### TEXT
Relativ häufig, jedoch weitgehend gleichmäßig im Sediment verteilt, findet sich fossiles Treibholz mit Spuren von holzbohrenden Muscheln und Bewuchs von Moostierchen, Vielborstern und Rankenfußkrebsen. Makrobenthos tritt hingegen nur vereinzelt und mit wenigen Arten auf. Die Muschel Megaxinus bellardianus, ein Vertreter der mit Schwefelbakterien in Symbiose lebenden Mondmuscheln (Lucinidae), wird in Lebendstellung, rechtwinkelig zur Schichtung im Sediment steckend, gefunden. Das Vorkommen der Muschel und geochemische Parameter des Sediments selbst deuten auf ein Sauerstoffdefizit im bodennahen Bereich des Ablagerungsraumes hin, was auch den guten Erhaltungszustand der Wirbeltierfossilien erklärt.[5]
Lebensweise
Rezente Seetaucher sind, wie der Trivialname bereits andeutet, hervorragende Taucher, die unter Wasser hauptsächlich nach Fischen jagen. Der bei Petralca festgestellte dickwandige Schaft des Oberarmknochens kann als Anpassung an eine tauchende Lebensweise interpretiert werden; das Merkmal tritt auch bei den rezenten Seetauchern auf.[6] Ob sich Petralca, ebenso wie seine rezenten Verwandten, hauptsächlich piscivor ernährte, ist nicht nachgewiesen. Ein entsprechender Fossilbefund liegt allerdings für ?Colymboides metzleri aus dem Oligozän Süddeutschlands vor, was darauf hinweist, dass Vertreter der Seetaucherartigen bereits im Paläogen an diese Ernährungsweise angepasst waren.[7]
Einzelnachweise
- Jiří Mlíkovský, Johanna Eder: Eine neue Alkenart (Aves: Alcidae) aus dem Ober-Oligozän Österreichs. In: Annalen des Naturhistorischen Museums in Wien. Serie A für Mineralogie und Petrographie, Geologie und Paläontologie, Anthropologie und Prähistorie, Band 88, 1987, S. 131–147 (zobodat.at [PDF]).

### GEZEIGTES MATERIAL
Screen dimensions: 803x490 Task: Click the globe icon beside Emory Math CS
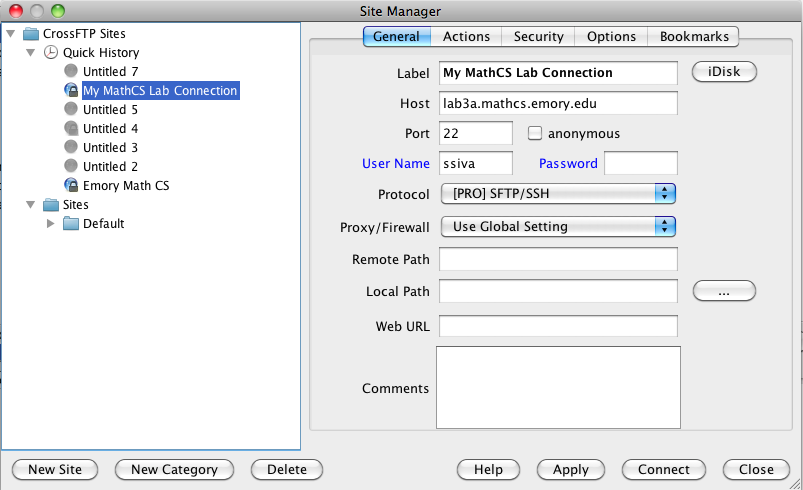click(x=71, y=185)
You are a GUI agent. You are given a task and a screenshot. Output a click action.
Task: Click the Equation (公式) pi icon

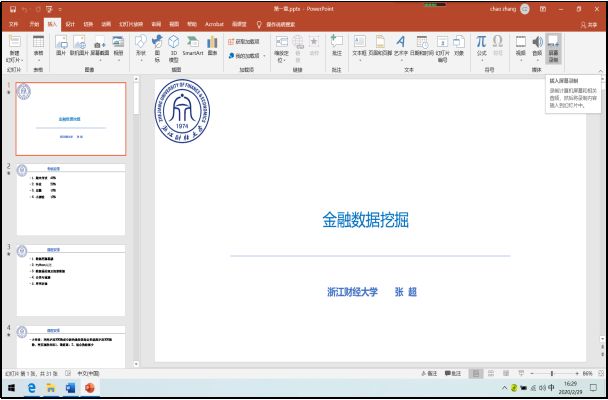pyautogui.click(x=481, y=45)
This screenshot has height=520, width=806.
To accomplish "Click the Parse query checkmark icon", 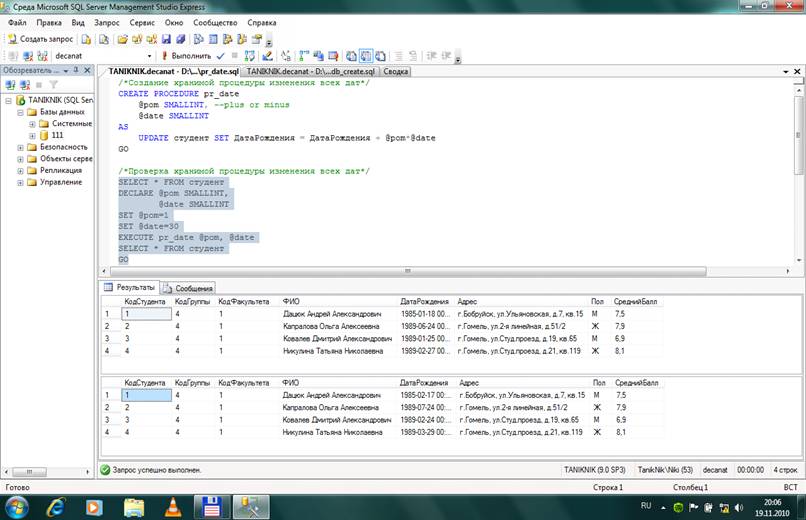I will tap(221, 56).
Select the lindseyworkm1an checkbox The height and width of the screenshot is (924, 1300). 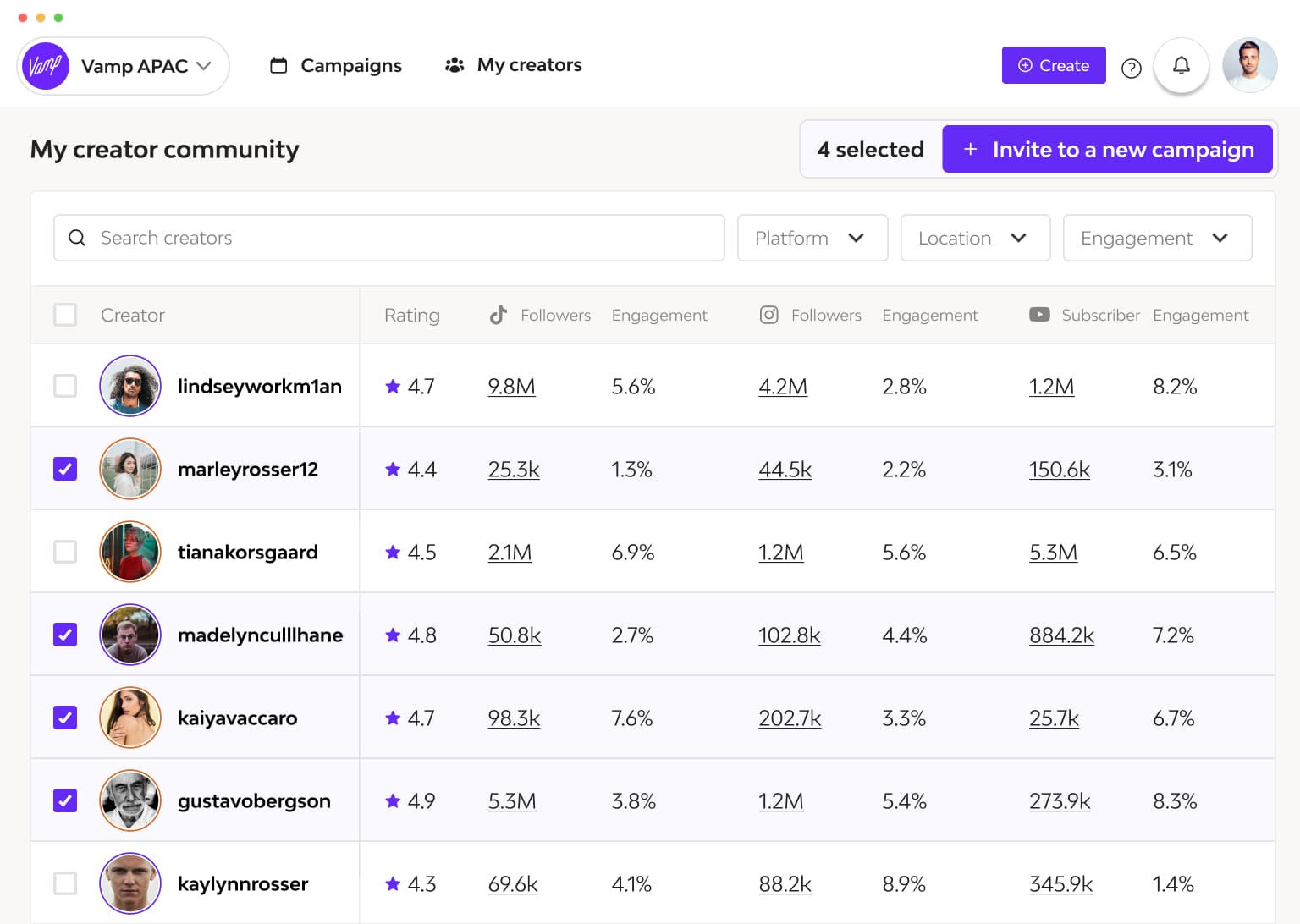tap(65, 386)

### IHRE AUFGABE
Bitte setzen Sie den Text über Petralca im Anschluss an seinen letzten Satz fort. Die Zeilen werden nicht benötigt.

### ERWARTETE ANTWORT
- Gerald Mayr: Paleogene Fossil Birds. Springer Verlag, Berlin/Heidelberg 2009, ISBN 978-3-540-89627-2, S. 88 (Leseprobe).
- Erik Wijnker, Storrs L. Olson: A Revision of the Fossil Genus Miocepphus and other Miocene Alcidae (Aves: Charadriiformes) of the Western North Atlantic Ocean. In: Journal of Systematic Palaeontology, Band 7, Nummer 4, 2009, S. 471–487 (Digitalisat).
- Ruzena Gregorova, Ortwin Schultz, Mathias Harzhauser, Andreas Kroh, Stjepan Ćorić: A Giant Early Miocene Sunfish from the North Alpine Foreland Basin (Austria) and its Implication for Molid Phylogeny. In: Journal of Vertebrate Paleontology, Band 29, Nummer 2, 2009, S. 359–371 (Digitalisat).
- Patrick Grunert, Mathias Harzhauser, Fred Rögl, Reinhard Sachsenhofer, Reinhard Gratzer, Ali Soliman, Werner E. Piller: Oceanographic conditions as a trigger for the formation of an Early Miocene (Aquitanian) Konservat-Lagerstätte in the Central Paratethys Sea. In: Palaeogeography, Palaeoclimatology, Palaeoecology, Band 292, Nummer 3–4, 2010, S. 425–442 (Digitalisat).
- Ursula B. Göhlich, Gerald Mayr: The alleged early Miocene Auk Petralca austriaca is a Loon (Aves, Gaviiformes): restudy of a controversial fossil bird. In: Historical Biology, Band 30, Nummer 8, 2017, doi:10.1080/08912963.2017.1333610, S. 1076–1083 (Digitalisat).
- Gerald Mayr: Paleogene Fossil Birds. Springer Verlag, Berlin/Heidelberg 2009, ISBN 978-3-540-89627-2, S. 75–76 (Leseprobe)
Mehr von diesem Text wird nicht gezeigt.